◆ What to produce ◆
Your answer must be an exact copy of all the entries.

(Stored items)
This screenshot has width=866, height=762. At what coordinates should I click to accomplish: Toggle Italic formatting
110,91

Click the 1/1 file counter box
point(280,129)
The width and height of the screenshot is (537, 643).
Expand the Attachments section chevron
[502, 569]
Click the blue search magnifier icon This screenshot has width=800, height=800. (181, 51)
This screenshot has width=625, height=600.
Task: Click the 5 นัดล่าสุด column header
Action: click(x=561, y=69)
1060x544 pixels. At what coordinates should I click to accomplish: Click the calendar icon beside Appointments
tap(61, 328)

◆ Answer for the task ◆
This screenshot has width=866, height=762. At what coordinates should I click to accomplish: Toggle Italic formatting
110,91

Click the 1/1 file counter box
point(280,129)
The width and height of the screenshot is (537, 643).
Expand the Attachments section chevron
[502, 569]
Click the blue search magnifier icon This screenshot has width=800, height=800. (181, 51)
This screenshot has width=625, height=600.
Task: Click the 5 นัดล่าสุด column header
Action: click(x=561, y=69)
1060x544 pixels. At what coordinates should I click to accomplish: Click the calendar icon beside Appointments
tap(61, 328)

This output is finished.